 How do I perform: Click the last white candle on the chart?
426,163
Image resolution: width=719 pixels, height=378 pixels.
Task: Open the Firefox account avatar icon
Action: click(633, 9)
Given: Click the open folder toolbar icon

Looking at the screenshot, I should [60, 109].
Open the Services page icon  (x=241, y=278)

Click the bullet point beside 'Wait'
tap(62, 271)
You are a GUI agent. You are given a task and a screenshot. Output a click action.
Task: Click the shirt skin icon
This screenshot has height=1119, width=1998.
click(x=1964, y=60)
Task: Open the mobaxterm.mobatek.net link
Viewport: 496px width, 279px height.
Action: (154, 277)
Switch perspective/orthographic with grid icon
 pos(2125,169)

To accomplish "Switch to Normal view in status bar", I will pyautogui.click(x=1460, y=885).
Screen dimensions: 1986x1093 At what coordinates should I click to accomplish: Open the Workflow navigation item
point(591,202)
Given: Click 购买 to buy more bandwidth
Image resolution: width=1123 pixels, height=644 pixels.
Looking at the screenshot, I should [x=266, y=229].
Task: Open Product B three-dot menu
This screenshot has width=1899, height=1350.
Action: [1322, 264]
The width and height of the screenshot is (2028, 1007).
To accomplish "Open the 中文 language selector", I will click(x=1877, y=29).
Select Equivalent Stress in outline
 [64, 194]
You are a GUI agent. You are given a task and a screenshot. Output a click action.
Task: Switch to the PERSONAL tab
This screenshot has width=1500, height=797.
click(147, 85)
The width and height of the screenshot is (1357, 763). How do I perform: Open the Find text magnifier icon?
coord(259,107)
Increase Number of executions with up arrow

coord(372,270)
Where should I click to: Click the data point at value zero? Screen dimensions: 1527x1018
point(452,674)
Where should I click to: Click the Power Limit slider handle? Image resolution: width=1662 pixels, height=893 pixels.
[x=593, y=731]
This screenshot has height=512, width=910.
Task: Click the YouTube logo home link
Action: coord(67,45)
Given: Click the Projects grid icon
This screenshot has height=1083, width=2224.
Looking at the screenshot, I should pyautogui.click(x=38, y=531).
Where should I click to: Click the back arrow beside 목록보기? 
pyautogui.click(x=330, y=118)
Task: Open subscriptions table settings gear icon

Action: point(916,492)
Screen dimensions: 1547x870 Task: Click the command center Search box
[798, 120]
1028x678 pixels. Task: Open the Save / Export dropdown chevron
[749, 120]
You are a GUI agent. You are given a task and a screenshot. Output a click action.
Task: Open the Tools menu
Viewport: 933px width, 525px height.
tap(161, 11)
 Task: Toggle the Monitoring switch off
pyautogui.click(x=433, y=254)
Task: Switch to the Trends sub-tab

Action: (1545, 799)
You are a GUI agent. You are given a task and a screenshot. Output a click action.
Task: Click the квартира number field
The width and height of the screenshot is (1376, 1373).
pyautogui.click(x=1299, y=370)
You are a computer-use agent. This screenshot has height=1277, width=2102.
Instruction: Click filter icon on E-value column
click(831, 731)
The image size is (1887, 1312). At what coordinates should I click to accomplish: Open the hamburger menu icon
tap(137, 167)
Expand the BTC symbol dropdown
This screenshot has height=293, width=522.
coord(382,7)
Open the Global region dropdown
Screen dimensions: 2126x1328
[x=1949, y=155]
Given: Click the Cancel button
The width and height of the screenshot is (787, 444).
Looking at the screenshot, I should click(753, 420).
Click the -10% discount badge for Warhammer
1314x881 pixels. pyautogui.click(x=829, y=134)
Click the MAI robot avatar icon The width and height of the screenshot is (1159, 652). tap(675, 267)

:::

■ **Work to complete**
When you write the entries out again, keep every word and mark exactly as it is.

■ **Output of the task**
 How do I perform: Click the last white candle on the chart?
426,163
Image resolution: width=719 pixels, height=378 pixels.
Task: Open the Firefox account avatar icon
Action: click(633, 9)
Given: Click the open folder toolbar icon

Looking at the screenshot, I should [60, 109].
Open the Services page icon  (x=241, y=278)

Click the bullet point beside 'Wait'
tap(62, 271)
You are a GUI agent. You are given a task and a screenshot. Output a click action.
Task: Click the shirt skin icon
This screenshot has height=1119, width=1998.
click(x=1964, y=60)
Task: Open the mobaxterm.mobatek.net link
Viewport: 496px width, 279px height.
Action: (154, 277)
Switch perspective/orthographic with grid icon
 pos(2125,169)

To accomplish "Switch to Normal view in status bar", I will pyautogui.click(x=1460, y=885).
Screen dimensions: 1986x1093 At what coordinates should I click to accomplish: Open the Workflow navigation item
point(591,202)
Given: Click 购买 to buy more bandwidth
Image resolution: width=1123 pixels, height=644 pixels.
Looking at the screenshot, I should [x=266, y=229].
Task: Open Product B three-dot menu
This screenshot has width=1899, height=1350.
Action: [1322, 264]
The width and height of the screenshot is (2028, 1007).
To accomplish "Open the 中文 language selector", I will click(x=1877, y=29).
Select Equivalent Stress in outline
 [64, 194]
You are a GUI agent. You are given a task and a screenshot. Output a click action.
Task: Switch to the PERSONAL tab
This screenshot has width=1500, height=797.
click(147, 85)
The width and height of the screenshot is (1357, 763). How do I perform: Open the Find text magnifier icon?
coord(259,107)
Increase Number of executions with up arrow

coord(372,270)
Where should I click to: Click the data point at value zero? Screen dimensions: 1527x1018
point(452,674)
Where should I click to: Click the Power Limit slider handle? Image resolution: width=1662 pixels, height=893 pixels.
[x=593, y=731]
This screenshot has height=512, width=910.
Task: Click the YouTube logo home link
Action: coord(67,45)
Given: Click the Projects grid icon
This screenshot has height=1083, width=2224.
Looking at the screenshot, I should pyautogui.click(x=38, y=531).
Where should I click to: Click the back arrow beside 목록보기? 
pyautogui.click(x=330, y=118)
Task: Open subscriptions table settings gear icon

Action: point(916,492)
Screen dimensions: 1547x870 Task: Click the command center Search box
[798, 120]
1028x678 pixels. Task: Open the Save / Export dropdown chevron
[749, 120]
You are a GUI agent. You are given a task and a screenshot. Output a click action.
Task: Open the Tools menu
Viewport: 933px width, 525px height.
tap(161, 11)
 Task: Toggle the Monitoring switch off
pyautogui.click(x=433, y=254)
Task: Switch to the Trends sub-tab

Action: (1545, 799)
You are a GUI agent. You are given a task and a screenshot. Output a click action.
Task: Click the квартира number field
The width and height of the screenshot is (1376, 1373).
pyautogui.click(x=1299, y=370)
You are a computer-use agent. This screenshot has height=1277, width=2102.
Instruction: Click filter icon on E-value column
click(831, 731)
The image size is (1887, 1312). At what coordinates should I click to accomplish: Open the hamburger menu icon
tap(137, 167)
Expand the BTC symbol dropdown
This screenshot has height=293, width=522.
coord(382,7)
Open the Global region dropdown
Screen dimensions: 2126x1328
[x=1949, y=155]
Given: Click the Cancel button
The width and height of the screenshot is (787, 444).
Looking at the screenshot, I should click(753, 420).
Click the -10% discount badge for Warhammer
1314x881 pixels. pyautogui.click(x=829, y=134)
Click the MAI robot avatar icon The width and height of the screenshot is (1159, 652). tap(675, 267)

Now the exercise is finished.